### PROBLEM STATEMENT
Render every line of the items below as a numbered list, leaving out the blank lines.

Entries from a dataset
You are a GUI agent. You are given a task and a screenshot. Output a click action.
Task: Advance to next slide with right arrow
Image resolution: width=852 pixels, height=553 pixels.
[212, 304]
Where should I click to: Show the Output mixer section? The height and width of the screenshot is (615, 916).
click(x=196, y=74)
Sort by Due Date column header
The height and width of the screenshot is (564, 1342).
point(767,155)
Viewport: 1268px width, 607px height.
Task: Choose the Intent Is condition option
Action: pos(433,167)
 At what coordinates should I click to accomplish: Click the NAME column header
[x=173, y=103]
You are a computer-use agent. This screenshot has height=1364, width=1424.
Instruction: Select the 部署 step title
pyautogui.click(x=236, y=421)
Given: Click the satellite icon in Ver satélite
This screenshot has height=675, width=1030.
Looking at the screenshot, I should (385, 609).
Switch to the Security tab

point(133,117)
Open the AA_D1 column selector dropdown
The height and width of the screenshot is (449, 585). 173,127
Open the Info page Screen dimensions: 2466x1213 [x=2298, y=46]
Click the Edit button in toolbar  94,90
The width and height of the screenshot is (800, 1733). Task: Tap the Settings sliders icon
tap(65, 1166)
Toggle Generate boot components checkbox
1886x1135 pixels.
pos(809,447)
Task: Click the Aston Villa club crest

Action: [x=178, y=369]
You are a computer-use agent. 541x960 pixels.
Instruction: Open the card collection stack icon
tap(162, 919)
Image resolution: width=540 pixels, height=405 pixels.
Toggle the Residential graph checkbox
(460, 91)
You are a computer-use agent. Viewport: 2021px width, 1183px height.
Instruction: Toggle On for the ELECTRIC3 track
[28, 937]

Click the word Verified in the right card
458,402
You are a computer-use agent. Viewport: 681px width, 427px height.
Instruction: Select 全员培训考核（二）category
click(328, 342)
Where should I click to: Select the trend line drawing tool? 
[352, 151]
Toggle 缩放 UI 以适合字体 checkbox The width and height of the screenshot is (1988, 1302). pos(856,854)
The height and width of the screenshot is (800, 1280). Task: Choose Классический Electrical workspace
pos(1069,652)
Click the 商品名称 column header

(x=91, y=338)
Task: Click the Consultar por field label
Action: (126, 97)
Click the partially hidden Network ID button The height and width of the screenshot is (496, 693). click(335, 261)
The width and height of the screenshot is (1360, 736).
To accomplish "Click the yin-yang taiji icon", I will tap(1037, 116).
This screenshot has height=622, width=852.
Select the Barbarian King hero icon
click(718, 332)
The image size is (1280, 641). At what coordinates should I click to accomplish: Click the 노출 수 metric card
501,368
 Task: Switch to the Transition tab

### FINAL ANSWER
1. You are a GUI agent. You are given a task and a screenshot. Output a click action.
2. Task: Advance to next slide with right arrow
3. Image resolution: width=852 pixels, height=553 pixels.
4. [212, 304]
5. Where should I click to: Show the Output mixer section? The height and width of the screenshot is (615, 916).
6. click(x=196, y=74)
7. Sort by Due Date column header
8. The height and width of the screenshot is (564, 1342).
9. point(767,155)
10. Viewport: 1268px width, 607px height.
11. Task: Choose the Intent Is condition option
12. Action: pos(433,167)
13.  At what coordinates should I click to accomplish: Click the NAME column header
14. [x=173, y=103]
15. You are a computer-use agent. This screenshot has height=1364, width=1424.
16. Instruction: Select the 部署 step title
17. pyautogui.click(x=236, y=421)
18. Given: Click the satellite icon in Ver satélite
19. This screenshot has height=675, width=1030.
20. Looking at the screenshot, I should (385, 609).
21. Switch to the Security tab
22. point(133,117)
23. Open the AA_D1 column selector dropdown
24. The height and width of the screenshot is (449, 585). 173,127
25. Open the Info page Screen dimensions: 2466x1213 [x=2298, y=46]
26. Click the Edit button in toolbar  94,90
27. The width and height of the screenshot is (800, 1733). Task: Tap the Settings sliders icon
28. tap(65, 1166)
29. Toggle Generate boot components checkbox
30. 1886x1135 pixels.
31. pos(809,447)
32. Task: Click the Aston Villa club crest
33. Action: [x=178, y=369]
34. You are a computer-use agent. 541x960 pixels.
35. Instruction: Open the card collection stack icon
36. tap(162, 919)
37. Image resolution: width=540 pixels, height=405 pixels.
38. Toggle the Residential graph checkbox
39. (460, 91)
40. You are a computer-use agent. Viewport: 2021px width, 1183px height.
41. Instruction: Toggle On for the ELECTRIC3 track
42. [28, 937]
43. Click the word Verified in the right card
44. 458,402
45. You are a computer-use agent. Viewport: 681px width, 427px height.
46. Instruction: Select 全员培训考核（二）category
47. click(328, 342)
48. Where should I click to: Select the trend line drawing tool? 
49. [352, 151]
50. Toggle 缩放 UI 以适合字体 checkbox The width and height of the screenshot is (1988, 1302). pos(856,854)
51. The height and width of the screenshot is (800, 1280). Task: Choose Классический Electrical workspace
52. pos(1069,652)
53. Click the 商品名称 column header
54. (x=91, y=338)
55. Task: Click the Consultar por field label
56. Action: (126, 97)
57. Click the partially hidden Network ID button The height and width of the screenshot is (496, 693). click(335, 261)
58. The width and height of the screenshot is (1360, 736).
59. To accomplish "Click the yin-yang taiji icon", I will tap(1037, 116).
60. This screenshot has height=622, width=852.
61. Select the Barbarian King hero icon
62. click(718, 332)
63. The image size is (1280, 641). At what coordinates should I click to accomplish: Click the 노출 수 metric card
64. 501,368
65.  Task: Switch to the Transition tab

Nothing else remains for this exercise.